SELECTED TEXT:
+++
Great, that's all well and good, but does any of this really matter? Less is clearly more, but is there actually a noticeable difference when using gzip? I wanted to answer that question for myself, so the sample application for this post not only exercises the code I've written, it also acts as a simple, real-time performance report! The sample makes continuous requests for http://microsoft.com/ using WebClient, standard HttpWebRequest/HttpWebResponse, my custom GzipWebClient, my Compressed helpers for HttpWebRequest/HttpWebResponse, and (optionally) Morten's GZipWebClient (for comparison purposes). As the data is collected, it's charted via the Silverlight Toolkit's Data Visualization library (which I've previously shown running on Windows Phone).

Here's what it looks like running in the emulator using a wired connection:

In the chart above, you can clearly see which requests are using gzip and which aren't! Not only are the gzip-enabled requests noticeably faster on average, they're nearly always faster even in the worst case. What's more, while there's variability for both kinds of requests (that's part of how the internet works), the delta between best/worst times of gzip-compressed requests is smaller (i.e., they're more consistent).

That's pretty compelling data, but the real benefit comes when the phone's data connection is used. Here's the output from the same app using the cell network (via Excel this time):

All our previous observations remain true - and are even more pronounced in this scenario. Gzip-compressed HTTP requests are significantly faster (taking less than half the time) and more predictable than traditional requests for the same data.

Awesome!

Aside: Based on the chart above, it seems reasonable to claim all three gzip solutions are equivalent. That said, if you squint just right, it looks like using HttpWebRequest is - on average - marginally quicker than using WebClient (as you'd expect; WebClient calls HttpWebRequest under the covers). Additionally, SharpGIS.GZipWebClient appears to be - on average - very slightly quicker than Delay.GzipWebClient (which is also not surprising when you consider the hoops my code jumps through to avoid the external dependency). Bear in mind, though, that these differences only really show up at the millisecond level, and seem unlikely to be significant for most real-world scenarios.
+++
Records of locating words and elements:
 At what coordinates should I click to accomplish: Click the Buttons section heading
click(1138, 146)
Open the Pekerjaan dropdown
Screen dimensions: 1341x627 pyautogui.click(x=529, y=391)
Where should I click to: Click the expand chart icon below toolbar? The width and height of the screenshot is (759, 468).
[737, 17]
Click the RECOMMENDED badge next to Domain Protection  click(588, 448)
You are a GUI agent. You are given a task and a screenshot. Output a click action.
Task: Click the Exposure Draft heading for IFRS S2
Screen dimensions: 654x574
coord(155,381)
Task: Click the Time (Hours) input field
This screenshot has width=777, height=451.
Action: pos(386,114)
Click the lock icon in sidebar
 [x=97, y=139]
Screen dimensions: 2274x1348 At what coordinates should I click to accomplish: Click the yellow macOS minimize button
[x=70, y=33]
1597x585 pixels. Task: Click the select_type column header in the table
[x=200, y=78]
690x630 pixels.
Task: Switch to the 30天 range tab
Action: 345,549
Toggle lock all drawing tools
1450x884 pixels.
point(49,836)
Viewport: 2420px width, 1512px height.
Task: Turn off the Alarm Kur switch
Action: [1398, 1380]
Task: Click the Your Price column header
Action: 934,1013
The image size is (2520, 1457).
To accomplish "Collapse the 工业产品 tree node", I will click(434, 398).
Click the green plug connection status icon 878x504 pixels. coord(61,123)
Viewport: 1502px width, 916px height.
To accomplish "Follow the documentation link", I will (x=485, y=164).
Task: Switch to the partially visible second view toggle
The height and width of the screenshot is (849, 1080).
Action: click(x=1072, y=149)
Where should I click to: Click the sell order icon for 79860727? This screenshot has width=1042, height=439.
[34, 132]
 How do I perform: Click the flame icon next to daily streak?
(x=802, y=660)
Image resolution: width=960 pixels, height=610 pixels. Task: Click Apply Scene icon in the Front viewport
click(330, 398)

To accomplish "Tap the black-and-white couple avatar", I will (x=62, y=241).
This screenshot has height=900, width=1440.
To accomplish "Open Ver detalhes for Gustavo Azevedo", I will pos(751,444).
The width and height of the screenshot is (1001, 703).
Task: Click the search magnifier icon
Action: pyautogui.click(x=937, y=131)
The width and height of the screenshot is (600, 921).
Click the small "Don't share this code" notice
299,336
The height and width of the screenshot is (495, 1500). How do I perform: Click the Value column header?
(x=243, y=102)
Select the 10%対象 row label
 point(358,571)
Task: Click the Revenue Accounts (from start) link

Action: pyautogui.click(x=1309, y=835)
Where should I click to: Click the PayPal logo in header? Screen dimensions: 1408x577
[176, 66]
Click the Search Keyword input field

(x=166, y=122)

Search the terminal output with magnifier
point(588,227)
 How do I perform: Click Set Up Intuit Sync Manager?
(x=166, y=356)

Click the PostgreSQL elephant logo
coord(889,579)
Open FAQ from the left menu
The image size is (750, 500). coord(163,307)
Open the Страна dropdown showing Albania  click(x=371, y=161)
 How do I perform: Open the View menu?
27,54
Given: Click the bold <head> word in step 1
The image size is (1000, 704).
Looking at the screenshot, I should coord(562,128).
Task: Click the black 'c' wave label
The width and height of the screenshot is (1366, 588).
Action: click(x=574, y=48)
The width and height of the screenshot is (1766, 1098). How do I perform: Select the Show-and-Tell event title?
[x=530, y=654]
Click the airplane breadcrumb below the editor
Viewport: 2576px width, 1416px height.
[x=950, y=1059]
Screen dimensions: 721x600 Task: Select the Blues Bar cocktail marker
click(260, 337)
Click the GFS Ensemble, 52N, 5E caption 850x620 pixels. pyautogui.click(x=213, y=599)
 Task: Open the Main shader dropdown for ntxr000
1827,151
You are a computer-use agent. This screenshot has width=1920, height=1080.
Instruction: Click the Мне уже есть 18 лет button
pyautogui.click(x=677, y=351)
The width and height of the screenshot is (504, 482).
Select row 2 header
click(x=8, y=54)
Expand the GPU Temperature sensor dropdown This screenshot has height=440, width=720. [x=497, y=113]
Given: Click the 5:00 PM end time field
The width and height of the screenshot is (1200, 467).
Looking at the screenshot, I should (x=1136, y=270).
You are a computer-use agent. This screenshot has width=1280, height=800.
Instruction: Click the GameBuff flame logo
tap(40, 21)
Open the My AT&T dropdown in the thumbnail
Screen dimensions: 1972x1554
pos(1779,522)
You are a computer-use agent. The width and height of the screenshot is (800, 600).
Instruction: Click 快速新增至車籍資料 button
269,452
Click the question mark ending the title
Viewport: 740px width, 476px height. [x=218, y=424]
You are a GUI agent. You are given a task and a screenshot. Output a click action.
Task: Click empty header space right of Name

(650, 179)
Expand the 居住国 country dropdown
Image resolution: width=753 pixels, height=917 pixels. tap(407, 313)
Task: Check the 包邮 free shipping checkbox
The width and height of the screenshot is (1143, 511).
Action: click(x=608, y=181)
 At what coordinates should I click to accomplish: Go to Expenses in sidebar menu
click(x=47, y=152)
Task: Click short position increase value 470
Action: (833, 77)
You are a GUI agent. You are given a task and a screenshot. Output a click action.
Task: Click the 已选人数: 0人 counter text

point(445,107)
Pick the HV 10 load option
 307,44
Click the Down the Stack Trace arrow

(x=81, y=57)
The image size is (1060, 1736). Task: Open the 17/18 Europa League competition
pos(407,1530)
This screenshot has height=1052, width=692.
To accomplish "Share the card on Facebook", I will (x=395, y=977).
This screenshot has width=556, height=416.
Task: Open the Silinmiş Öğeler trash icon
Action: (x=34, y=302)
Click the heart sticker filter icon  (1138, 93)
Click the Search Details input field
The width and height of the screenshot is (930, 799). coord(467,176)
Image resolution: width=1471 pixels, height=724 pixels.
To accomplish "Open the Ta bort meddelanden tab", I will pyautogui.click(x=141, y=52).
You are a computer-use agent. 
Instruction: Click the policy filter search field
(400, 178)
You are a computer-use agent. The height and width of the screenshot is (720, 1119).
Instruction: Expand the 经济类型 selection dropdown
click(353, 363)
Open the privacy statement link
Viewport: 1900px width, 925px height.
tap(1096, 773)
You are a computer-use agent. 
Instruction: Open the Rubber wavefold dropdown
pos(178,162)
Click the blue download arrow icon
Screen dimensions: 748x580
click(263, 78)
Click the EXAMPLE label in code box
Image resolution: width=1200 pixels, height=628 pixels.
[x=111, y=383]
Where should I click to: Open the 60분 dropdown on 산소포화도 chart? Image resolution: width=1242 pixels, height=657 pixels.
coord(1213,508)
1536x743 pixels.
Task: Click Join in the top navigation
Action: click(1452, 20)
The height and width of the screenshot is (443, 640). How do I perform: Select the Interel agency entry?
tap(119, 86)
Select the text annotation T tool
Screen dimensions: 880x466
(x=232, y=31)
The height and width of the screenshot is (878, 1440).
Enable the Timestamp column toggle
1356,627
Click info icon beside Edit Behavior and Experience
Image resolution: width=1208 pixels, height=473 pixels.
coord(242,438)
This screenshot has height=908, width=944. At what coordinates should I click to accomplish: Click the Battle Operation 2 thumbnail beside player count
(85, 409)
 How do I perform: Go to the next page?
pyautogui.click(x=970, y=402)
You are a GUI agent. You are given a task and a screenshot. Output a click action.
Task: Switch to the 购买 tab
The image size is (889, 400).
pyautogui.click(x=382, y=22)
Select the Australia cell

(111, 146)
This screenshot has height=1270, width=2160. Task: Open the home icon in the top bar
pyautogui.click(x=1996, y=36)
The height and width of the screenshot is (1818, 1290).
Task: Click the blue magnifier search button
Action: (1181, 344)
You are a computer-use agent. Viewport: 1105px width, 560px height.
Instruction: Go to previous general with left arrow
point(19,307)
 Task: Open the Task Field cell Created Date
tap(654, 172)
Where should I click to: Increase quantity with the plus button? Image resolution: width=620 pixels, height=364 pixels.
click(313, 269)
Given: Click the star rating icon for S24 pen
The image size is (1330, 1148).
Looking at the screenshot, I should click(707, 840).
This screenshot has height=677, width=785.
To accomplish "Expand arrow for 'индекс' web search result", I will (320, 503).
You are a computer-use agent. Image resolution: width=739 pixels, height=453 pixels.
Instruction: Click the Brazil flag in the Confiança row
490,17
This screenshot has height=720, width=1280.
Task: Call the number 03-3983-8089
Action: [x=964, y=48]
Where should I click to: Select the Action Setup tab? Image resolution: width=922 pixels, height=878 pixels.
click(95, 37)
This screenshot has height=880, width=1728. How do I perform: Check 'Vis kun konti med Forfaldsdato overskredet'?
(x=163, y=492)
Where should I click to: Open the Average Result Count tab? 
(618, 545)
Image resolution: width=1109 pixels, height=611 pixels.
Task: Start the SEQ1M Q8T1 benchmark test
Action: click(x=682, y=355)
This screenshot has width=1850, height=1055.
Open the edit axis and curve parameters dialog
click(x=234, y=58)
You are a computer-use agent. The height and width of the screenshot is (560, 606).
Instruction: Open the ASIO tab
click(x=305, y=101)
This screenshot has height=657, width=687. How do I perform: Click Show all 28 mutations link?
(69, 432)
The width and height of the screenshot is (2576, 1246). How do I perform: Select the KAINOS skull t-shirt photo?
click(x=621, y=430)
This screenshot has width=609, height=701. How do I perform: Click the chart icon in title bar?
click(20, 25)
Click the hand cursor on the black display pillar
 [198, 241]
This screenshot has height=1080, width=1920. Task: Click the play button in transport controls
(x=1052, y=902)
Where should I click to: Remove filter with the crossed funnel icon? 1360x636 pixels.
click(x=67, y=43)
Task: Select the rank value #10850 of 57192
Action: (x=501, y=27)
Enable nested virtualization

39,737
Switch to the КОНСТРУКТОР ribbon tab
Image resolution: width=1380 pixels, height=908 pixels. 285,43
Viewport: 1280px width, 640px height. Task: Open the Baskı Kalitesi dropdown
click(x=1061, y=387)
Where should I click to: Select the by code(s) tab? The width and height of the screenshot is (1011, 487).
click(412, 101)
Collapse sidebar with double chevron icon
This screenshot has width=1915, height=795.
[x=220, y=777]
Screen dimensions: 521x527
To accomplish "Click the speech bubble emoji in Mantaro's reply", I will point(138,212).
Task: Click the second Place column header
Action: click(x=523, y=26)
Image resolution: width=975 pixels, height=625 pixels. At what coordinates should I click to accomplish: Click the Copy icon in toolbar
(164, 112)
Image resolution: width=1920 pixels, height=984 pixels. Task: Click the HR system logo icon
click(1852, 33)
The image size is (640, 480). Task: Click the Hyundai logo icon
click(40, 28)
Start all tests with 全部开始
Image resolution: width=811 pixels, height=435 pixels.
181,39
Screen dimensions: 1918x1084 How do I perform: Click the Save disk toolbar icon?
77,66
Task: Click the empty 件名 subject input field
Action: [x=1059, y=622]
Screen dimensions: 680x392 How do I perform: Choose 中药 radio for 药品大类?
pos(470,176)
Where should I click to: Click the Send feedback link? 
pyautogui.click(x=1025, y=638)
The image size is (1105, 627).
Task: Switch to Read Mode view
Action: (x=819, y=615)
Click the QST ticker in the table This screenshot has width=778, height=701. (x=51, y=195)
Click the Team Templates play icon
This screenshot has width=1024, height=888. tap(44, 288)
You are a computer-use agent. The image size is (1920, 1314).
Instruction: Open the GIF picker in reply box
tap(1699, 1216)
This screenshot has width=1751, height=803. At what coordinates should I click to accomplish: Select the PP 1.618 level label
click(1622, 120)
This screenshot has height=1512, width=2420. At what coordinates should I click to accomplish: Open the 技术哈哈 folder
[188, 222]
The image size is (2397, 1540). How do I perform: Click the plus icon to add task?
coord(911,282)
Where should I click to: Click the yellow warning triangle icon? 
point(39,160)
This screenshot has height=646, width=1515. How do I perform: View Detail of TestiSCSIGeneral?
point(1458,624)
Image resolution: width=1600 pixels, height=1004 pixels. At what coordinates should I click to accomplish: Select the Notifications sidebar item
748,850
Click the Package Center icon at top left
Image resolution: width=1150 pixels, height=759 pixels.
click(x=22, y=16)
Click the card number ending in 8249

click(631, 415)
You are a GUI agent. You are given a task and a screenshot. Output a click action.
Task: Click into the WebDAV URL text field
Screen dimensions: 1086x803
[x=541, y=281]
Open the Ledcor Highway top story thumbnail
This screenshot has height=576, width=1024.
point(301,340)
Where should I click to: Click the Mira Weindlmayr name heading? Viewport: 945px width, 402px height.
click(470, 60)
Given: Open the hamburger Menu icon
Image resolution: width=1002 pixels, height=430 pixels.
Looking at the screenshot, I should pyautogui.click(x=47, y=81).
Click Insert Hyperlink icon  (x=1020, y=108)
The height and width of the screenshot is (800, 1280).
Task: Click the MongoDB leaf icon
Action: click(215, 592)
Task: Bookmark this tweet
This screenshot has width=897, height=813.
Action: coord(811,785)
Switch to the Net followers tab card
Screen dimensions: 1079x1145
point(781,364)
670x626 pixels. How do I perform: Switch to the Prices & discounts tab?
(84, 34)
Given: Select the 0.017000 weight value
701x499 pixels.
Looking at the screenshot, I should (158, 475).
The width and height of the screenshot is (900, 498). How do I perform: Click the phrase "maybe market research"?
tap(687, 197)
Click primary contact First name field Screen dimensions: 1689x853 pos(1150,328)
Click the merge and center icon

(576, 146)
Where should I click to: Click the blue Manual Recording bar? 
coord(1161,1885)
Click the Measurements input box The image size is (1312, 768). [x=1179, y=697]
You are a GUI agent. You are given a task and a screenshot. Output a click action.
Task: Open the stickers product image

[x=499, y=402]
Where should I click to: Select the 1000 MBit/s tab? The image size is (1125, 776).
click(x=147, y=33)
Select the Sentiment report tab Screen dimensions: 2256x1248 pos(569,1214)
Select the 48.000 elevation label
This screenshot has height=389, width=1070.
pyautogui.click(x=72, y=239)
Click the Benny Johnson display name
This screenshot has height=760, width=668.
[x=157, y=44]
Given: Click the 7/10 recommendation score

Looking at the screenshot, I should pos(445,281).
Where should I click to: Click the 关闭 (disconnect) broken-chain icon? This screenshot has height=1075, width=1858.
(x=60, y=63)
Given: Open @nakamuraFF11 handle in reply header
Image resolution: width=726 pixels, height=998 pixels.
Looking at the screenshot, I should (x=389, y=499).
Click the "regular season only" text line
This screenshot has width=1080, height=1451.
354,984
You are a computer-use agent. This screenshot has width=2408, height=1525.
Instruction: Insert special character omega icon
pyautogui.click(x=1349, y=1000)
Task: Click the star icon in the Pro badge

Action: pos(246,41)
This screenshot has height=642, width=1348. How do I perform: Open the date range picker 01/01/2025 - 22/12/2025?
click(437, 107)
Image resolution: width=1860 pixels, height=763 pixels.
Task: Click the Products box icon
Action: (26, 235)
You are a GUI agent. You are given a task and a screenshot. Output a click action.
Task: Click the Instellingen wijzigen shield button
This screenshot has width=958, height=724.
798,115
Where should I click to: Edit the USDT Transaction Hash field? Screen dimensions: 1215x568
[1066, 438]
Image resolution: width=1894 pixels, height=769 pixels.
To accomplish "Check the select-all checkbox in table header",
+++
Retype the part of the gzip performance text between "In the chart" and "they're more consistent).", inclusive.

In the chart above, you can clearly see which requests are using gzip and which aren't! Not only are the gzip-enabled requests noticeably faster on average, they're nearly always faster even in the worst case. What's more, while there's variability for both kinds of requests (that's part of how the internet works), the delta between best/worst times of gzip-compressed requests is smaller (i.e., they're more consistent).